Pat into the bottom and a little up the sides of a 9" spring form baking pan; Set aside.
Prepare a water bath by half filling a shallow roasting pan with very hot water. Place the pan on the lowest rack in the oven. Place another rack in the middle of the oven. Preheat oven to 300 degrees F.
In a mixer, combine cream cheese and sugar. Beat on medium speed until smooth. Add vanilla and eggs one at a time until all are incorporated.
Place avocados in a food processor. Blend until very smooth. Add zest, lime juice, sour cream, rum and salt. Blend well.
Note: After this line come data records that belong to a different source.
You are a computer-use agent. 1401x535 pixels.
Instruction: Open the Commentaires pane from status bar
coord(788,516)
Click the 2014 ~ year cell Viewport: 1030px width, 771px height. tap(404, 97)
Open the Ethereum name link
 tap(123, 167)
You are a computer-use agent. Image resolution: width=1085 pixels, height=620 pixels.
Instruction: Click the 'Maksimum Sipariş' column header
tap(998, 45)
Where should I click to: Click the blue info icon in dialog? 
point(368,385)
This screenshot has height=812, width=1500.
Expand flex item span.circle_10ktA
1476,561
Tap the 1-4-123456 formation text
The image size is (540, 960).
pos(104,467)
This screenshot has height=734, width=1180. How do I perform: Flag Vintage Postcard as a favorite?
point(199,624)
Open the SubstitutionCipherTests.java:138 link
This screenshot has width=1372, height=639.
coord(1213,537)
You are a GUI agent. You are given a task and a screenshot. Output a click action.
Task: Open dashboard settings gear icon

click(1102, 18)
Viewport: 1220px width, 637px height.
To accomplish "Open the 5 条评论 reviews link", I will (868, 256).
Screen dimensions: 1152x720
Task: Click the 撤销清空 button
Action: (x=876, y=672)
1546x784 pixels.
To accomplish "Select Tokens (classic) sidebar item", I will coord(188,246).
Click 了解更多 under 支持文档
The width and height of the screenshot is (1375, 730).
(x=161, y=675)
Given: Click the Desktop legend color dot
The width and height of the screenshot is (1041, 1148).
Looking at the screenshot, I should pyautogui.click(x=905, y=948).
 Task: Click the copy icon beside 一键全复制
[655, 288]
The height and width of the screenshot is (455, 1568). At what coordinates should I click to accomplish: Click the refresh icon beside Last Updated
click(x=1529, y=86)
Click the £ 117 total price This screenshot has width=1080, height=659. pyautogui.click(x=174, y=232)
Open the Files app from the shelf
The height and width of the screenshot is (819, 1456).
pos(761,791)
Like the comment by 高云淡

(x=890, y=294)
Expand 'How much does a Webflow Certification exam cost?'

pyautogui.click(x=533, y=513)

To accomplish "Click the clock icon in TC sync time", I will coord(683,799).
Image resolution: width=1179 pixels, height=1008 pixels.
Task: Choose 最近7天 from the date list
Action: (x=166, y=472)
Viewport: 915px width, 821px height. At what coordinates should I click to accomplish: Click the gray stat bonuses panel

Add avocado mixture to cream cheese mixture and mix on low speed until well blended. Pour into pan. Place pan on middle rack in oven. Bake for 45 minutes. Cheesecake is done when it is set but still a little 'jiggly' in the middle.
Remove from oven and cool completely on a rack. Chill overnight.
For salsa, combine avocado and lime juice in medium bowl. Add the rest of the ingredients and let it sit for about 5 minutes. Place fruit mixture in a sieve and drain juices off before decorating cheesecake.